'''

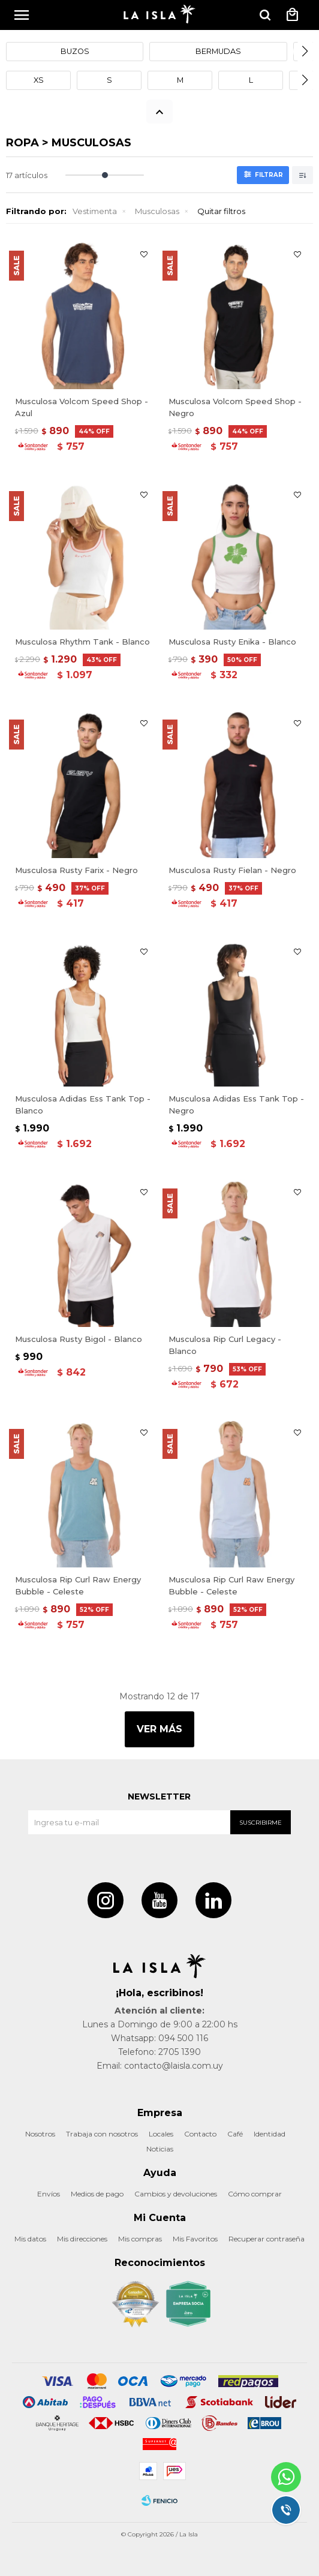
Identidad (269, 2133)
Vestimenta (95, 211)
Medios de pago (97, 2193)
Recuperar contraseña (266, 2238)
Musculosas (157, 211)
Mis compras (140, 2238)
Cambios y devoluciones (175, 2193)
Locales (161, 2133)
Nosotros (40, 2133)
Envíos (48, 2193)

'''

Please copy every line of the records above word for word, leaving out the pictures.

Identidad (269, 2133)
Vestimenta (95, 211)
Medios de pago (97, 2193)
Recuperar contraseña (266, 2238)
Musculosas (157, 211)
Mis compras (140, 2238)
Cambios y devoluciones (175, 2193)
Locales (161, 2133)
Nosotros (40, 2133)
Envíos (48, 2193)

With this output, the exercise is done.